# Given request
Copy the rows from the first line through the line containing "pyautogui.click(x=1042, y=24)", swapping "dropdown" for "menu" and leaving everything else unchanged.

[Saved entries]
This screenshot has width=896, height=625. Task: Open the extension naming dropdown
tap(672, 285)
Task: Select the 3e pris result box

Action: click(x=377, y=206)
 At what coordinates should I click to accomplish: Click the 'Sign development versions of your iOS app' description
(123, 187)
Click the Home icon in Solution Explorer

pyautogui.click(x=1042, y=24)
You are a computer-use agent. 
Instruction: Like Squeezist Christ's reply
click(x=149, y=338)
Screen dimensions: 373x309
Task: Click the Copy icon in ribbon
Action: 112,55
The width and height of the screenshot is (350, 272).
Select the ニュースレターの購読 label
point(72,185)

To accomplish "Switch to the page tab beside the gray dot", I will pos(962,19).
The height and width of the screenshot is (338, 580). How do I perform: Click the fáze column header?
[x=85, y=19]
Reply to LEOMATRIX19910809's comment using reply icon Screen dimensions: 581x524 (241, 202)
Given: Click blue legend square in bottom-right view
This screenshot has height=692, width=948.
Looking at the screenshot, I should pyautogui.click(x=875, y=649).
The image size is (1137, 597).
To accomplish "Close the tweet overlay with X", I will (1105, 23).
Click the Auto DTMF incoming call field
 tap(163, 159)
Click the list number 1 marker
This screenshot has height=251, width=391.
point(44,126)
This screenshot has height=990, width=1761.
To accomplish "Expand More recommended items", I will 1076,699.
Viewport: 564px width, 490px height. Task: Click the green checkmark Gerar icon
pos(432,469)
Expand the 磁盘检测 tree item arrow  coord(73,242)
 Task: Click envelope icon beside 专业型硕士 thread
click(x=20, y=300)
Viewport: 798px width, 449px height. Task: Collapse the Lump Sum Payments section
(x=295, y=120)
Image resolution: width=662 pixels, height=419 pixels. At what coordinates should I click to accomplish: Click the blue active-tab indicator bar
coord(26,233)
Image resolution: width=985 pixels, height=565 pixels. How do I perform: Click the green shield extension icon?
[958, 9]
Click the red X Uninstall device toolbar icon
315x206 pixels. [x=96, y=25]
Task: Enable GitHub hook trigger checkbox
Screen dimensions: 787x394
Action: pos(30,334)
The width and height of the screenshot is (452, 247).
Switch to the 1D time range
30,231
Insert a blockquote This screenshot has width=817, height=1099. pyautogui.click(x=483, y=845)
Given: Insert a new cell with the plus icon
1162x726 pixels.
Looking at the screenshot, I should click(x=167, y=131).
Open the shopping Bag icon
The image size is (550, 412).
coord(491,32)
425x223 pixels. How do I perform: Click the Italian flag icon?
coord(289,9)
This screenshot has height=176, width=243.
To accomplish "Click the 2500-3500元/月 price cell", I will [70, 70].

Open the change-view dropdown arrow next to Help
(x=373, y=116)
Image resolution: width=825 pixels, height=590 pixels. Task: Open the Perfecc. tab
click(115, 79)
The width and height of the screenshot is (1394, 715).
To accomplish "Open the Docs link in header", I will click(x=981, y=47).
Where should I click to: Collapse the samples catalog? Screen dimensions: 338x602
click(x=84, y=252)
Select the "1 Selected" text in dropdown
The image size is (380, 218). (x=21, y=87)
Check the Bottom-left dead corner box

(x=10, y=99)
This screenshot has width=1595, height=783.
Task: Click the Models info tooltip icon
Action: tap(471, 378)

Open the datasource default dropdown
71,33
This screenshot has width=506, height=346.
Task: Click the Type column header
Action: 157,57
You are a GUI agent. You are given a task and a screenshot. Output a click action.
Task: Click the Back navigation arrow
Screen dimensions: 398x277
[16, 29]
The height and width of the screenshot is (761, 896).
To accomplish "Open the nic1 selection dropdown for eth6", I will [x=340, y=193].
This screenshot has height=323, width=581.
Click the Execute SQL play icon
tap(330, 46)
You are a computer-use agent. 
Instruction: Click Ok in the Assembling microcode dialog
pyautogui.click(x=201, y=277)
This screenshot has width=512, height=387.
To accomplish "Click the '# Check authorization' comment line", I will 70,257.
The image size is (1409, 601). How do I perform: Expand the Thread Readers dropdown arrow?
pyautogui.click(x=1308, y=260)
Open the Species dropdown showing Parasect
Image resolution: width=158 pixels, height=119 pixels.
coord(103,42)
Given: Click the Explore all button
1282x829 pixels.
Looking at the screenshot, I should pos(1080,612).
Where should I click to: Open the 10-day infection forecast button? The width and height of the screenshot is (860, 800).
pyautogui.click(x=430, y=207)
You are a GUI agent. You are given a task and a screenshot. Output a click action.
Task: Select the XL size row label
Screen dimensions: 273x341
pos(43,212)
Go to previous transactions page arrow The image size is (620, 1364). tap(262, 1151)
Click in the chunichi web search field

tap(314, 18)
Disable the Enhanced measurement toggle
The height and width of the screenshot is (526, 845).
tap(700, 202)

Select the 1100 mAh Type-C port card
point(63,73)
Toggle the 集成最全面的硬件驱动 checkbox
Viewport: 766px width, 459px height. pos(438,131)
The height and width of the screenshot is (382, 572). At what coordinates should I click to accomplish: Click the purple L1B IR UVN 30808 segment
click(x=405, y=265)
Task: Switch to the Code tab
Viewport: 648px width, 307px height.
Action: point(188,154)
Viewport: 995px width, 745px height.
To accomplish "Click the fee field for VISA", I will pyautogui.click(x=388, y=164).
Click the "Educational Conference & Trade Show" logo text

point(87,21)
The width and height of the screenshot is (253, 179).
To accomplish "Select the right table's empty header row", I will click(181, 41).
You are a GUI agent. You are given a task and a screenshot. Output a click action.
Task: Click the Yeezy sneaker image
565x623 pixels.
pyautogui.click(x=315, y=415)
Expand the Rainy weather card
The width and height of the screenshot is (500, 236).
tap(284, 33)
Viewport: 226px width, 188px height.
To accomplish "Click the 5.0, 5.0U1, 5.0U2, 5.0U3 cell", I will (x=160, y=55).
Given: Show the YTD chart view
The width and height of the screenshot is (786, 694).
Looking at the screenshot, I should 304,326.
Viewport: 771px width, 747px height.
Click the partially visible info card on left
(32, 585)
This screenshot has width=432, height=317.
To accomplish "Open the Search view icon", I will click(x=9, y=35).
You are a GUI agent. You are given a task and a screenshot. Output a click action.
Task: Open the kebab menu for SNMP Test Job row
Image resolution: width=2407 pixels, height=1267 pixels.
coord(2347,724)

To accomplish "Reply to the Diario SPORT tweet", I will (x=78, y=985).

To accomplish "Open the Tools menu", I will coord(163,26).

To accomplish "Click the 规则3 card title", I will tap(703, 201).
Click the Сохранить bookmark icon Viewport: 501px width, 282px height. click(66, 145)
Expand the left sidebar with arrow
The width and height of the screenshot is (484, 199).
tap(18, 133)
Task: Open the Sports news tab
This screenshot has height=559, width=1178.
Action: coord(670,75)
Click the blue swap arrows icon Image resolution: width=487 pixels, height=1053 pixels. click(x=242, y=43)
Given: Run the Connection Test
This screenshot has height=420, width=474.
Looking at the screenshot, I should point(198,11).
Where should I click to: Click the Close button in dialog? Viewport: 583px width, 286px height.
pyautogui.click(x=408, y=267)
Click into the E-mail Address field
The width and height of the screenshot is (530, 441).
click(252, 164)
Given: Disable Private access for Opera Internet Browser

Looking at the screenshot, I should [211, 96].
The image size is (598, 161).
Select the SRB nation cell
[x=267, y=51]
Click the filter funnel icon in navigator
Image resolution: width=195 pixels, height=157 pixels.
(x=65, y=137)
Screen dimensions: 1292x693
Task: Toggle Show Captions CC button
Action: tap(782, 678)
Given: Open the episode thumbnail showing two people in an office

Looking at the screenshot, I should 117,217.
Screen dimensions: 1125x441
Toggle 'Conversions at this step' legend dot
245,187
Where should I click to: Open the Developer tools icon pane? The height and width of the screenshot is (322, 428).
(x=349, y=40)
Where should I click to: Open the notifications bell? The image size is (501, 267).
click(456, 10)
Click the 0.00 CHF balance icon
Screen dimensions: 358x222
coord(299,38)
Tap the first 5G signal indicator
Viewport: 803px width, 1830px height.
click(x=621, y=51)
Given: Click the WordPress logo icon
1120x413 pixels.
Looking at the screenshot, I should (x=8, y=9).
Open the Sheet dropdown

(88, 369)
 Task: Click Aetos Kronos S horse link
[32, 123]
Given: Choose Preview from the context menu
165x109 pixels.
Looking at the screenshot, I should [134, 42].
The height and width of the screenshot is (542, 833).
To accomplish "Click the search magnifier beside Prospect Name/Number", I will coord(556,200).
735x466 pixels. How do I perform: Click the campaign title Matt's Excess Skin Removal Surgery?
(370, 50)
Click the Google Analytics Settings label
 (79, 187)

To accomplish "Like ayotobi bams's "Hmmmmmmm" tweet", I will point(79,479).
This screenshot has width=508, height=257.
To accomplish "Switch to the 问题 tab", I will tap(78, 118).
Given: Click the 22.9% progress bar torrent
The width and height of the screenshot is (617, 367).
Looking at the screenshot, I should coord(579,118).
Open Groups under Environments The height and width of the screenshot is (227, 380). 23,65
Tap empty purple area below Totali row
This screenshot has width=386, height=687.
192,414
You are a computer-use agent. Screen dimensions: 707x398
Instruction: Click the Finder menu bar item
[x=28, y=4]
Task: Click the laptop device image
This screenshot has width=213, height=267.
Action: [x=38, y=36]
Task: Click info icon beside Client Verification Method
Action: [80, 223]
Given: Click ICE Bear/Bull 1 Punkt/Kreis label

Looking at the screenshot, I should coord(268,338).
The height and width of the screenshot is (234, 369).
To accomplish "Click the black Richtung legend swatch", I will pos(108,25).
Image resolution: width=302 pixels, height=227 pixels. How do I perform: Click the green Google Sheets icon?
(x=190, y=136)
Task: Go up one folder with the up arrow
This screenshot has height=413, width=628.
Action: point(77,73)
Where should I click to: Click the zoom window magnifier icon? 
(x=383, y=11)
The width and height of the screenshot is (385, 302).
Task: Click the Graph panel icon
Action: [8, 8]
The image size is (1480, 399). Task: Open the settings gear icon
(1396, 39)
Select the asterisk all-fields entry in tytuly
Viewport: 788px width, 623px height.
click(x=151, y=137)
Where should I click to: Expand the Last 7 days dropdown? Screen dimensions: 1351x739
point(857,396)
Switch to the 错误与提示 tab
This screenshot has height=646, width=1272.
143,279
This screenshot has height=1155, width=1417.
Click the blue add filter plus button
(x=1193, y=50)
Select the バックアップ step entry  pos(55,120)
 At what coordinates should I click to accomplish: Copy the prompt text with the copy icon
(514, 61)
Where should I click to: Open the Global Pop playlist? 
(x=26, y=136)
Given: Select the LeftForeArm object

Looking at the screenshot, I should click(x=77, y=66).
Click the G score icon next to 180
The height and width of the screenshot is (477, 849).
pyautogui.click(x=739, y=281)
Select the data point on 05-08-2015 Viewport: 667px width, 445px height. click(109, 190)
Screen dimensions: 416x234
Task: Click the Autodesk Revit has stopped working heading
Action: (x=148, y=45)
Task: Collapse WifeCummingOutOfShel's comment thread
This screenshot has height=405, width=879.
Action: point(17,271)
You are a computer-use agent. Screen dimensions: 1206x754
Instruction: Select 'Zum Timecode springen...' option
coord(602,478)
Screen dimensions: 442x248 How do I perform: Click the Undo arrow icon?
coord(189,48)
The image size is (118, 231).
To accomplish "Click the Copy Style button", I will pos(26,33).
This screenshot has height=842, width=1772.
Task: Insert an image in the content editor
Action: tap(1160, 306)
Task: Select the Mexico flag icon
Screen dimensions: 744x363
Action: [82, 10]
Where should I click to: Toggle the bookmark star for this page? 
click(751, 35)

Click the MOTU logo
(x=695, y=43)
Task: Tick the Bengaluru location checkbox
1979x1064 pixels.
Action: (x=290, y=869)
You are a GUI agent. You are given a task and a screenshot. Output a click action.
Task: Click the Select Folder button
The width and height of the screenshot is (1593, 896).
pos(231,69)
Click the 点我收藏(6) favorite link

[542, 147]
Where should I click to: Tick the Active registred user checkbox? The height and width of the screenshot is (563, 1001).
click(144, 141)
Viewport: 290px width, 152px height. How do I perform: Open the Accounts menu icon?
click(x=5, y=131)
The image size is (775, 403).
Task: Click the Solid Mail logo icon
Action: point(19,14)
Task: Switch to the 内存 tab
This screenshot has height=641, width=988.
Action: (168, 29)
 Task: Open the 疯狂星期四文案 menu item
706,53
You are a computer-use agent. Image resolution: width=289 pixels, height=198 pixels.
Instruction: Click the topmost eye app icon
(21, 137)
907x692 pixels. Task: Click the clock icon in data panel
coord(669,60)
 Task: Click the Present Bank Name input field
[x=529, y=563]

# Answer for this exercise
This screenshot has width=896, height=625. Task: Open the extension naming menu
tap(672, 285)
Task: Select the 3e pris result box

Action: click(x=377, y=206)
 At what coordinates should I click to accomplish: Click the 'Sign development versions of your iOS app' description
(123, 187)
Click the Home icon in Solution Explorer

pyautogui.click(x=1042, y=24)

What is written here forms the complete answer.